TASK MATERIAL Block Start
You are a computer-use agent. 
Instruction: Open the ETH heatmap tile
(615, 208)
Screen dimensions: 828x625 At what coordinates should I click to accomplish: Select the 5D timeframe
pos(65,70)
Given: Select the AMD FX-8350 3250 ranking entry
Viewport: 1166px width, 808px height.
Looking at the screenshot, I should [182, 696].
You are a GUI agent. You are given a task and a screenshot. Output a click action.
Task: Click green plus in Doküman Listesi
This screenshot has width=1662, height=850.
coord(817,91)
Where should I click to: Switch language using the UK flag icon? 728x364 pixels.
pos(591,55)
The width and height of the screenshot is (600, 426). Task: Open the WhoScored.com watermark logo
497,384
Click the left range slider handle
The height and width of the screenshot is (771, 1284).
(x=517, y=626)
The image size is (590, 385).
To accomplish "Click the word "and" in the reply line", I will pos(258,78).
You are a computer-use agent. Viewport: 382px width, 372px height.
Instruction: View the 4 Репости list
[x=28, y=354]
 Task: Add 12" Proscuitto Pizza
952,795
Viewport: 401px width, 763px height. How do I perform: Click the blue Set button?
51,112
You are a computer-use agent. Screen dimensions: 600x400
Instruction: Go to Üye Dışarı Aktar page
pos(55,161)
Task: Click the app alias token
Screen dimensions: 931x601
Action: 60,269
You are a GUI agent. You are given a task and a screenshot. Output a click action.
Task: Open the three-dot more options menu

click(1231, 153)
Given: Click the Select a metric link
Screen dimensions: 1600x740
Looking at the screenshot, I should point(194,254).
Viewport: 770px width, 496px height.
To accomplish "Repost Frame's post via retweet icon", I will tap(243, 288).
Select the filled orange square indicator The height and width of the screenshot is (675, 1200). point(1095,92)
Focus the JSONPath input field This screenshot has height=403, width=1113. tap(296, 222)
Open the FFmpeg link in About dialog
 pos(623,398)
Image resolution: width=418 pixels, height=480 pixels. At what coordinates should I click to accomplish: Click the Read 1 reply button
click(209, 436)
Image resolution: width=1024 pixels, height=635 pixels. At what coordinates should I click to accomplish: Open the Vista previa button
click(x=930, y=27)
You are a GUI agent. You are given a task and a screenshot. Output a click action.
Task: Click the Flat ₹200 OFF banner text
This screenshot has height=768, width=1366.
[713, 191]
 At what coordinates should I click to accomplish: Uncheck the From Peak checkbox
TASK MATERIAL Block End
- ASSIGNMENT -
All lines above from the line with "This screenshot has width=1662, height=850." through the line with "Click the left range slider handle", both included, are to be set down exactly, with nothing else.

- REPLY TO THE TASK -
This screenshot has width=1662, height=850.
coord(817,91)
Where should I click to: Switch language using the UK flag icon? 728x364 pixels.
pos(591,55)
The width and height of the screenshot is (600, 426). Task: Open the WhoScored.com watermark logo
497,384
Click the left range slider handle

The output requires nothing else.